CEGONHA OU AVIÃO?
(Carlos Alberto Padilha)

(Publicado em 08/04/2023)



Mais uma pras minhas Notas Autobiográficas

A chegada da Preta (minha quarta irmã) foi um momento de questionar algumas crenças de criança... eu tinha 6 anos... meu irmão Carlos, tinha 7





Imagem: Ênio Padilha com gratispng.com



Olá tio Ênio. Beijos para as moças.

Continuando a série "Memórias de nossa infância", recordo que eu tinha imensa curiosidade em saber quem, realmente  trazia os bebês. Se as  cegonhas ou os aviões.

Naqueles tempos da aurora da minha vida, (nos anos 60) as coisas não eram como hoje. Nossas crianças, agora aprendem na escola a origem do ser.

Quando aguardam a chagada de um novo irmãozinho, sabem exatamente porque a mãe está com a..."barriga grande".

Em nosso tempo, os adultos nos enganavam o quanto podiam. Diziam que  os bebês eram trazidos pela Cegonha. Aliás, a cegonha para nós se constituía numa  personalidade.  Afinal, de certa forma era responsável pelo aumento considerável de nossa família.

Para nos confundir ainda mais, alguns dos grandes, nos diziam que  eram os aviões que traziam os bebês. A exemplo da consideração com as cegonhas, os aviões também eram reverenciados e por vezes às reivindicações por um novo irmão eram feitas em altos brados, quando víamos algum avião passando nos ares de Rio do Sul

“Joga neném avião!” a criançada gritava com todas as forças.

A propósito disso, considerando às encomendas "por via aérea" que dona Mathilde recebia, nossa humilde casa deveria ser um verdadeiro paraíso ecológico muitíssimo apropriado às cegonhas, ou um aeroporto excelente para pousos e decolagens.

A verdade é que não sabíamos ao certo. De certo mesmo, era um irmãozinho a cada 2/3 anos, que, aliás, nos deixavam de cabelos em pé. Lembro, o dia  em 1965 que nasceu nossa irmã Eronilde (a Preta). Na hora do nascimento, (ela nasceu em casa) eu estava na escola. Quando cheguei o bebê já estava lá.

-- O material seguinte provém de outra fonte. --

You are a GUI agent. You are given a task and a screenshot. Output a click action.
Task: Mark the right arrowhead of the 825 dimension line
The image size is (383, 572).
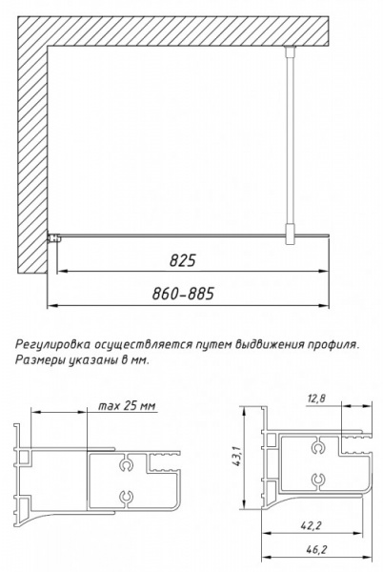[x=330, y=272]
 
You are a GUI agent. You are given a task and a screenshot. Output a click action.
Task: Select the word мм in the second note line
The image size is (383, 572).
[x=142, y=360]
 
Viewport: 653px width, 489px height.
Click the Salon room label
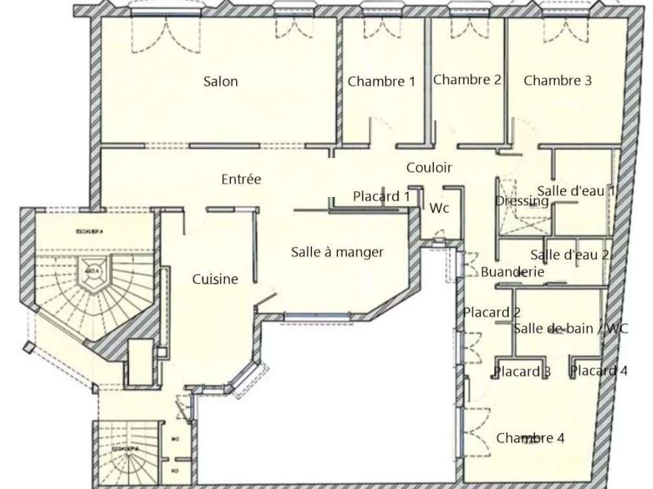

Tia Jura que havia vindo passar uns dias em nossa casa para cuidar da irmã, tomava conta das primeiras horas da chegada do bebê.  Evidentemente, com aqueles cuidados peculiares da época. "Silêncio!" Pedia a todos, " A mãe de vocês está doente. A Cegonha finalmente trouxe o bebê."

Intrigava-me o fato de nossa mãe estar doente por causa da “entrega” de uma irmãzinha. Ao meu ver, uma coisa não poderia ter a ver com a outra. "Se é a cegonha quem trouxe o bebê,  por que minha mãe ficou doente?" Mesmo que tivesse sido um avião, não haveria razão para estar de cama!

Em particular, eu já estava convencido de uma coisa: avião não era! Naquele dia (11/06/65) nenhum avião cruzou o céu de nossa cidade. Logo, nosso neném, não veio por nenhum avião.

Tal constatação me levou a perguntar à tia Jura:

"Tia Jura..."
"O que é" respondeu ela.
"A senhora viu a cegonha?"
"Vi!"
"E ela ainda tá ai?"
"Não, ela já foi." 
"Por onde ela foi?"
"Ah, foi pelo rio?"
"Ahm!"

Bem, se teria ido pelo rio, talvez ainda estivesse por perto. Corri até a barranca do Itajaí, para ver se encontrava pelo menos vestígios do tal pássaro entregador de crianças. Qual nada. Nem sombra!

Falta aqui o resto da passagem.